NOTHING could be known about the CNMI’s gross domestic product or gross national product because the data is not available. With such information vacuum, there will also be no aggregate tool to gauge the commonwealth’s economic performance.

However, the U.S. Department of Interior’s Office of Insular Affairs will help the CNMI develop GIP data similar to GNP which would be useful to the government and the business sector in making decisions related to the economy.

In a recent letter, acting OIA Director Nik Pula informed Rep. William S. Torres, R-Saipan and chairman of the House Committee on United States and Foreign Affairs, about their plan to work with the CNMI government in developing GIP data.

“The issue of developing (GIP) data is…a matter of concern to this office. We agree that GIP data is important. OIA would like to assist local governments in developing GIP data for all of the insular areas. We hope to develop a plan for doing so in coordination with the CNMI Department of Commerce,” said Pula in the letter.

OIA’s letter was a response to an earlier request made by Torres for the agency to assist CNMI on developing the data.

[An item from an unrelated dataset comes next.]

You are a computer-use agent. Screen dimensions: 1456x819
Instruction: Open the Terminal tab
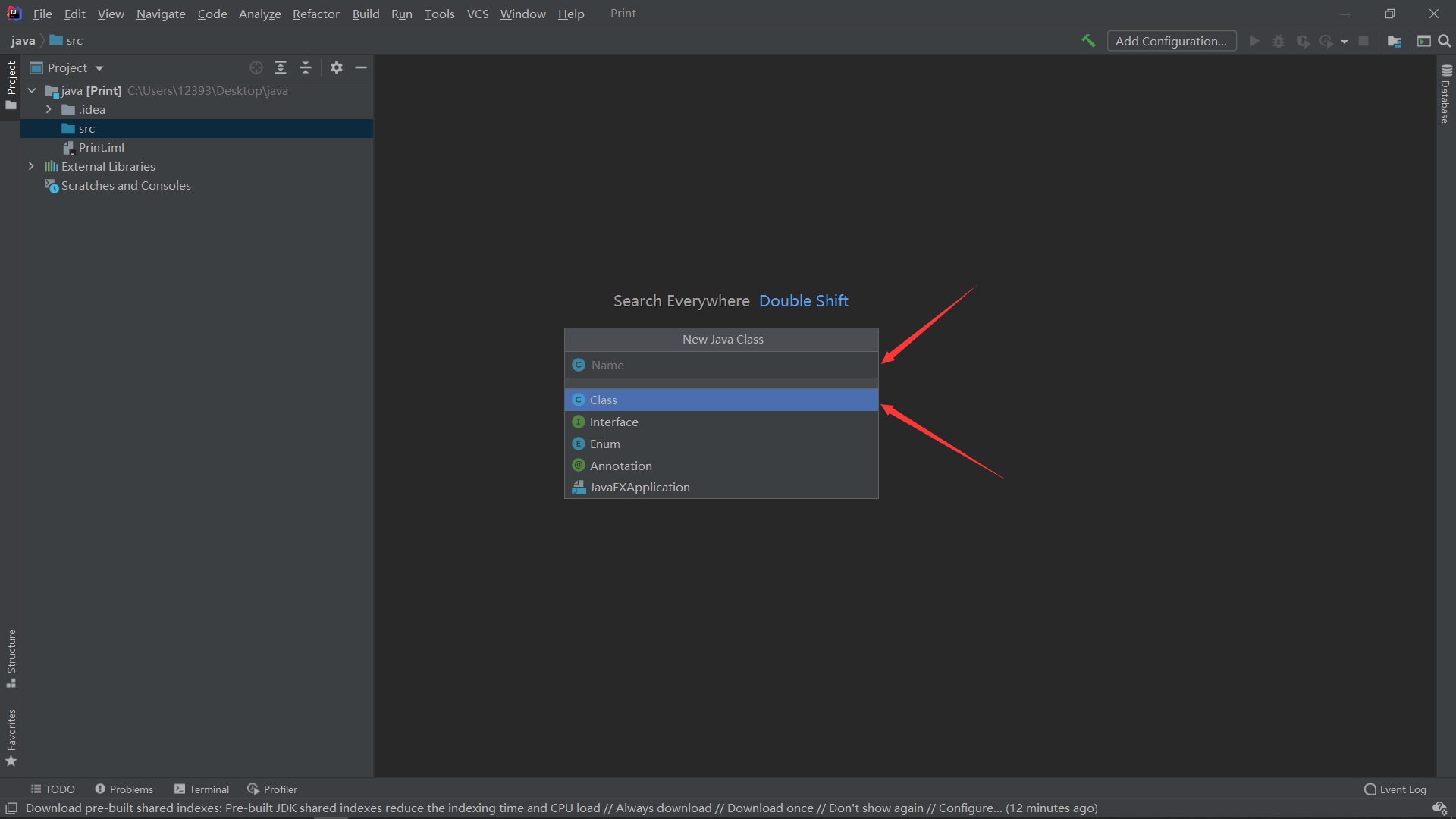tap(202, 789)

Torres also told Schorr that under the Covenant, the U.S. should help CNMI “in developing its economic base so as to achieve a progressively higher standard of living for its people as part of the American economic community and to develop the economic resources needed to meet the financial responsibilities of local self-government.”

In Aug. 2001, Bank of Hawaii released an economic report that stressed the need for the CNMI to develop GIP data.

The report stated that while the CNMI government recognized the absence of GIP data, “it has neither the resources nor the expertise to make the commitment it takes to secure macroeconomic accounting techniques to produce credible data and to keep them current.”

The bank said the CNMI needed “timely, accurate and detailed” data on its economy which would “especially be useful to overseas investors, bond-holding and rating agencies and other users including institutions and citizens.”